What does a tach have to do with the cheating that goes on at the 24HR race? And how can a tach determine if the armature has been tampered with?? Come on we want an answer. You brought the topic up, you must have some inkling of how it would work in tech to catch those nasty bad boy cheaters. You still have not answered either question! Just side stepped the questions. You really have no idea do you. Just useless blather to waste time and bandwidth on. And shame on you for reading hostility into my post. That's not proper etiquette either, is it? I was following this post with some interest, but it has become hijacked into something other than what it started out as. So, I guess the big question is, ............. if it COULD be used as such. How would you apply it to tech? Inquiring minds want to know.


----------



## SwamperGene (Dec 1, 2003)

Fer cryin' out loud the guy did not infer knowledge of anything...he asked the same question himself!



Montoya1 said:


> Would a device such as the one in this thread be able to 'tell' if somebody had done that, if the value of a motor that had not been advanced was known?

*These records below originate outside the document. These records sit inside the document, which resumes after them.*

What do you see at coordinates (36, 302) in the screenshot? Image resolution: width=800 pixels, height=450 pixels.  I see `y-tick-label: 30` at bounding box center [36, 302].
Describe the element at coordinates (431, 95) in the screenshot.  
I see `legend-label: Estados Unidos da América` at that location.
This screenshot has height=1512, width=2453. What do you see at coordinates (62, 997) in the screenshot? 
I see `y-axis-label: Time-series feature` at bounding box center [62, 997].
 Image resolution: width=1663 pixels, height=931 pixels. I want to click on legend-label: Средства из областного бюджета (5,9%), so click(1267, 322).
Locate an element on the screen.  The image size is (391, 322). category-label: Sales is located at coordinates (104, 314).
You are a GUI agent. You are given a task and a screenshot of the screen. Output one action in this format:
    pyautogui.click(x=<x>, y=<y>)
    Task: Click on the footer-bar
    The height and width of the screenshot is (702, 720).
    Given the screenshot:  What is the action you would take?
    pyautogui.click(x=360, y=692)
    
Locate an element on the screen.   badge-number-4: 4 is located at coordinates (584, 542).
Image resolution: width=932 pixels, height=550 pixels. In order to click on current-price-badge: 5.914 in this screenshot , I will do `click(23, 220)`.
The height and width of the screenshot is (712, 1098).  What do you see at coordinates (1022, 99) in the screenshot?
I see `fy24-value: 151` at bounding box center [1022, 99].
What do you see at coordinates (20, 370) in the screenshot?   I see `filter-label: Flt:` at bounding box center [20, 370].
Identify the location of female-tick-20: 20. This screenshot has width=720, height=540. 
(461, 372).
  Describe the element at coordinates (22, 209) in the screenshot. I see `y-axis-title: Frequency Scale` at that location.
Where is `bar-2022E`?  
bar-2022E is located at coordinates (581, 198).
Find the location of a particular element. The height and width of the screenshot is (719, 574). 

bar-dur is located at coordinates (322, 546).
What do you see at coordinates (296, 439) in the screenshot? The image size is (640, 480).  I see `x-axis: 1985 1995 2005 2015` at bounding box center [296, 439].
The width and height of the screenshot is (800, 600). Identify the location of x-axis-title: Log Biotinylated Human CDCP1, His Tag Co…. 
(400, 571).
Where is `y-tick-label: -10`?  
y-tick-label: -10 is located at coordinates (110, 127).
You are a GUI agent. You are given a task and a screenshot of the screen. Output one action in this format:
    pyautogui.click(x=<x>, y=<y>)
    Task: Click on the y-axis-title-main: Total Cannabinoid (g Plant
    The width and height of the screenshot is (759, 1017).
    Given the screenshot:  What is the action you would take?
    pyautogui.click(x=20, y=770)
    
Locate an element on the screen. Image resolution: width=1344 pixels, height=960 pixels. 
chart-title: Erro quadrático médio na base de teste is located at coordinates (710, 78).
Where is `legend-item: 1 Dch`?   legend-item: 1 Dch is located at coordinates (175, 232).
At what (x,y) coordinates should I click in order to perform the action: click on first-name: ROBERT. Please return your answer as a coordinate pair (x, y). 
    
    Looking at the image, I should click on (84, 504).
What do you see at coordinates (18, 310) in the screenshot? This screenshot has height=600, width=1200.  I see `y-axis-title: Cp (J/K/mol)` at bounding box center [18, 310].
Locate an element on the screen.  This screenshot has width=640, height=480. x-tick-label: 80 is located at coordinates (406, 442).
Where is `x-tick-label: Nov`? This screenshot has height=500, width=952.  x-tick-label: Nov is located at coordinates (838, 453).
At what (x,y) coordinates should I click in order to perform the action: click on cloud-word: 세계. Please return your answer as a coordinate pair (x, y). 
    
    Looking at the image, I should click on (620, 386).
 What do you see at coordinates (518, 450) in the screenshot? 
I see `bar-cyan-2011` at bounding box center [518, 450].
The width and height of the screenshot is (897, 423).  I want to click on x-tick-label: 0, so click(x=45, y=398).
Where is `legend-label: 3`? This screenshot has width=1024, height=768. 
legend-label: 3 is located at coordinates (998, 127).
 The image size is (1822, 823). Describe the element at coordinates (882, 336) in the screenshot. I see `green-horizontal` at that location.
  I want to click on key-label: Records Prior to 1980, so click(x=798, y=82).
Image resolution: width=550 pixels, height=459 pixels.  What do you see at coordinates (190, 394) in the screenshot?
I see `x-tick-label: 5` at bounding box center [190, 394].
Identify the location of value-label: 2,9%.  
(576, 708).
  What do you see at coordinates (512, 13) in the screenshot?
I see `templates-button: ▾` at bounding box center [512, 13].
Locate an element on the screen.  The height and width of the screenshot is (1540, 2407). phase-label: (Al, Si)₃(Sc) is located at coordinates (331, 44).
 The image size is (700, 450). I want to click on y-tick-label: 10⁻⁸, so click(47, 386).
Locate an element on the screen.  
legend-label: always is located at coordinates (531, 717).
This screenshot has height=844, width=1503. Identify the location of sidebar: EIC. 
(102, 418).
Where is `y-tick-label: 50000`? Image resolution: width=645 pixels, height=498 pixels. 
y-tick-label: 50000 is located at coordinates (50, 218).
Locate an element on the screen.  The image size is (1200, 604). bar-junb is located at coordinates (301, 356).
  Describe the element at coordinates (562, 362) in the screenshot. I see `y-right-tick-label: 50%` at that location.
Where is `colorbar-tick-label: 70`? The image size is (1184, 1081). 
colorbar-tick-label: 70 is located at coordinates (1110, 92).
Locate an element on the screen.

The answer Deane is no, you couldn't reliably use RPM's to test for advanced timing as even identically wound arms can exhibit slightly different characteristics. 

You _can_ visibly spot twisted/moved comm's and could likely make a simple cardstock jig to verify 0 timing. All you need to do is verify the relationship of the commutator plates to the armature poles.


----------



## NTxSlotCars (May 27, 2008)

Can this be rigged as a lap counter? Is there similar tech available?


----------